Ella los alimentaba y protegía. En un momento determinado, bajando por una colina resbaladiza, uno de los cachorrillos mordió la cola de la fiera madre para asirse, finalmente consiguieron llegar en fila “india” hasta un precipicio, que en realidad era una fractura de la montaña.
Hacia arriba cielo, hacia abajo un desfiladero impresionante, y la tigresa que se empeñaba en pasar del otro lado. Si yo sentía vértigo me imagino los pobres cachorros, la madre saltó como si tal cosa.
Pude ver la duda en los ojos de los pequeños, y entendí el título, esto podía acabar allí mismo, con un desbarranque monumental.
Pero no pasó eso, o el director se regodeó en la trampa, porque la imagen se trasladó a un rebaño de gacelas, todas sin cuernos, excepto dos que se peleaban para saber cuál era más fuerte.

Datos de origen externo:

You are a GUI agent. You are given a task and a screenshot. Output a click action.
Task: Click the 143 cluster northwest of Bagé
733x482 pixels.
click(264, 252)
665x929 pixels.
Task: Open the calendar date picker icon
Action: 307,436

La cámara siguió buscando otros motivos: pavos reales desplegando encantos y colas a congéneres mientras a monos, buitres, especies de zorros, lobos carroñeros y escarabajos peloteros hacían de las suyas inspeccionando restos.
No entendía nada, intuía que podría tratarse de un reportaje sobre el ciclo de la vida, donde los más grandes oteaban desde arriba de la pirámide, pero resulta que luego bajaron a la tierra, donde todo parecía revuelto, desordenado.
No se aclaraba la fauna, de pronto estaban comiendo, bañándose o subidos a árboles, me refiero a los felinos, luego se guarecían en cuevas, mientras las gacelas comían o eran comidas, atentamente observadas desde el aire por buitres de pico afilado que esperaban el turno para participar en un banquete descontrolado, porque entre los detritus se peleaban carroñeros varios y la mismísima tigresa, empeñada en lamer con su lengua los cuernos de la víctima compitiendo con moscardones verdes que parecían drones persistentes.
A mi lado el atleta no necesitaba estímulos para seguir corriendo, yo, más interesado por el destino del tigre que en el mío propio, bajé un poco la palanca de la velocidad, me estaban empezando a doler las extremidades. Por suerte, pude sumergirme de nuevo en la naturaleza, todos los colores de plantas y flores actuaban como anti inflamatorios, pero me descentré al ver llegar desde el lateral derecho a un hombre tocado con un turbante de los que se usan en algunos lugares de la India.
El señor se limitaba a mirar hacia el más allá, inmóvil, como si estuviese meditando, tenía un bastón largo en la mano y empezó a caminar con lentitud. Tardó bastante en moverse hacia el extremo izquierdo de la pantalla. En ese momento mi velocidad, comparada con la suya parecía la de un misil.
Esperaba alguna reacción, porque un ser humano en la selva es impredecible, pero lo que único que pasó fue que el chus chus frenético de mi vecino comenzó a decaer.
Pensé, de nuevo para mis adentros, si este tipo deja de correr me va a importar nada lo que pase con el hindú, un minuto después abandono y el tigre que haga lo que quiera.
El atleta de la cinta miró la hora, y con paso saltarín se fue a trabajar con pesas, dejándome en el bosque, con el lugareño al que le había crecido la barba.
Me bajé del artilugio con la suficiencia propia de los triunfadores, me parecía que el suelo firme se movía, y no podía apoyar bien el pie derecho.
Confieso que no puedo precisar si el documental pretendía mostrar vencedores, vencidos, o algún otro mensaje relacionado con la guerra. En el gimnasio el perdedor fui yo, claramente, porque el premio por el esfuerzo fue una fascitis plantar que, sospecho, me va a durar hasta que los cachorros sean adultos.